In the past 13 years, the Dawei SEZ has become highly controversial. Though residents are not uniformly against development in Dawei, they have objected to unfair land confiscations and a lack of public consultations and information as required by Myanmar and Thai law. Though it’s still not clear if the project will move ahead, some residents have already been relocated and many have seen their livelihoods disrupted or destroyed. For years, Dawei has been plagued by uncertainty and a lack of transparency.

The process around ITD’s dismissal also remains unclear. The Dawei SEZ Management Committee had not yet “approved the cancellations”, according to a report from the Myanmar Times as of January 14.

But the Myanmar government’s dismissal of ITD indicates that proponents of the Dawei SEZ don’t have any clearer idea of what’s going on than local residents. It would be a welcome relief if the Dawei projects, crafted by Myanmar’s waning military dictatorship and then dragged through the mud by the ruling National League for Democracy (NLD), have now ground to a halt for the last time.

The Dawei SEZ area as seen in December 2017. Photo: Skylar Lindsay

Dawei SEZ struggles with financing troubles, allegations of threats to livelihoods and environment

Plans for Dawei include a deep-sea port, an industrial estate and petrochemical production. When the SEZ was first approved, there were also plans for a dam, oil and gas pipelines, a refinery and a coal power plant, at an estimated cost of up to US$58 billion.

In 2008, Myanmar granted ITD a 75-year concession as the main developer for the project, then scheduled for completion by 2015. In 2013, ITD pulled out of the project due to financial issues. That same year, local residents filed a complaint with Thailand’s National Human Rights Commission over alleged land rights and other abuses in Dawei.

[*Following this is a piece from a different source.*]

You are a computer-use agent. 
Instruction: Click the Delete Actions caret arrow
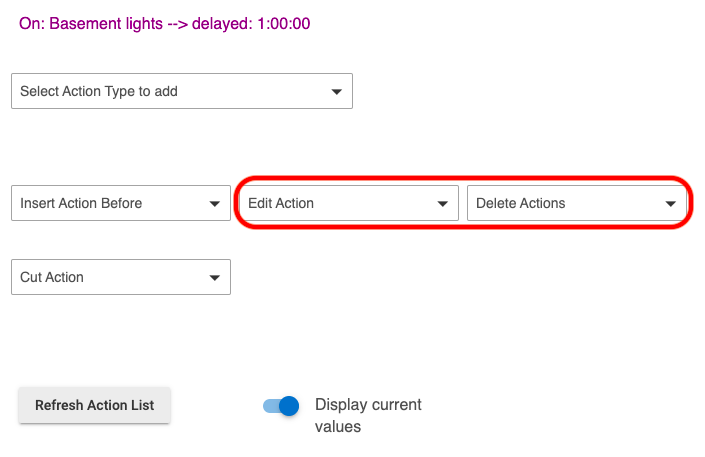click(670, 204)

The project has faced strong objections from local residents for years, with major studies of local opinions and human rights impacts conducted by the RAND Corporation, Dawei Development Association and EarthRights International. Civil society groups have said the SEZ poses a major threat to people’s livelihoods, environment, and health. 

In 2015, the Myanmar government brought ITD back in to develop the first phase of the project at a cost of around US$1 billion—though in October 2019, Thailand and Myanmar agreed to move ahead with all phases of the project at once, by this point at an estimated cost of US$8 billion. ITD still struggled with financing for the project, as the announcement of ITD’s dismissal shows, despite new interest from at least eight Chinese firms.

The 2015 agreements also saw Japan and its foreign development agencies throw their support behind the Dawei SEZ; the Japanese ambassador to Myanmar said as recently as November 2020 that Japan is fully committed to supporting the project. One of Japan’s roles has been to work with Thailand’s Neighboring Countries Economic Development Cooperation Agency (NEDA).

But the Dawei road link to Thailand has drawn significant opposition—in some cases more definitive opposition than to the SEZ—from local and national groups in both Thailand and Myanmar, as communities in the area have largely not consented to the construction. 

The road has already led to land disputes, negatively impacted water sources and damaged fragile ecosystems. The impacts threaten the food supplies and livelihoods of residents along the route—including in areas that have historically been sites of armed resistance against the Myanmar government.

One of the highest-profile hiccups for Dawei in recent years came in February 2018, when ITD president Premchai Karnasuta was notoriously caught poaching; Thai authorities found him and his associates in a wildlife sanctuary with the skin of a black leopard and a soup made from the leopard’s tail. The scandal caused political outrage in Thailand but didn’t seem to affect the course of the project.

Despite the recent announcement and past failures, ITD will likely find its way back into Dawei eventually. As the project lurches forward, Myanmar’s NLD government may also move to downsize the SEZ and associated infrastructure yet again. But regardless of how the government and SEZ backers handle the shift, Dawei residents will still face uncertainty and upheaval for years to come.